There are many other questions begged in The Glory of the Garden, not least the relationship between the live arts and the technological media; and it is typical of short-sighted, inward-looking nature of the report that the rapidly growing field of information technology should be regarded as a threat to the arts, rather than as an opportunity. But the main shudders, the chief chill in the spine, were aroused by this spectacle of Sir William as a grand landscape gardener. I suspect that there is an unspoken analogy in the corridors of power between the arts and the steel and coal industries. Just as Mr. McGregor has closed uneconomic pits to improve the profitability of the industry and to reduce production to the level of known demand, so Sir William has been appointed to achieve similar results in the arts world.

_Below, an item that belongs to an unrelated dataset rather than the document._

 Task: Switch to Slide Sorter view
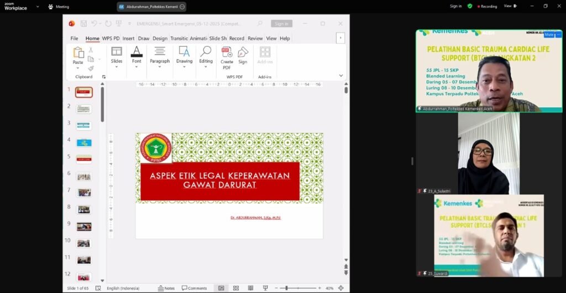(236, 288)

Unfortunately this analogy breaks down as soon as you look at it. There is no known public demand for the arts. There can be sudden waves of enthusiasm and equally sudden declines. If we avoid, as any prudent politician must, any sudden increases in the sums of public money available to the arts, we must not fall into the trap of assuming that therefore the arts cannot grow beyond the limits of the public resources available to it. It will grow, as it has done before, to meet the popular demand which only the artists can encourage. The Arts Council has yet to learn how to handle the mixed economy in the arts. It cannot cope with the changing interests, fashions, excitements, values, patterns of organisation, talent and inspiration. Its thinking is still administrative and institutional rather than flexible and creative.

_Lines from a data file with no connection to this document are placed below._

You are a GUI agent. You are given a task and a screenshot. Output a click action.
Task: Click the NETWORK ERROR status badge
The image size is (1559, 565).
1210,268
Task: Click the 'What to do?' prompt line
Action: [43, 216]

But even if we concede that there is some merit in this approach, that the arts being volatile and temperamental need some strong administrative framework within which they can grow, how can we honestly respond to the thought of one man being so much in charge of the garden? We had a foretaste of what was to come in the modest suggestion that the axed London orchestra should move to Nottingham, which smacks of direction of labour. But the nation-wide choice of weeds and flowers is not one to be wished on any man, however capable and self-assured; and Sir William by downgrading the roles of the advisory panels has inevitably taken the burden of decision-making much upon himself. As vice- chairman of the BBC, he already possesses considerable influence over one large area of the cultural landscape. Can we stand aside and allow him to take more? And if not, what can we do about it?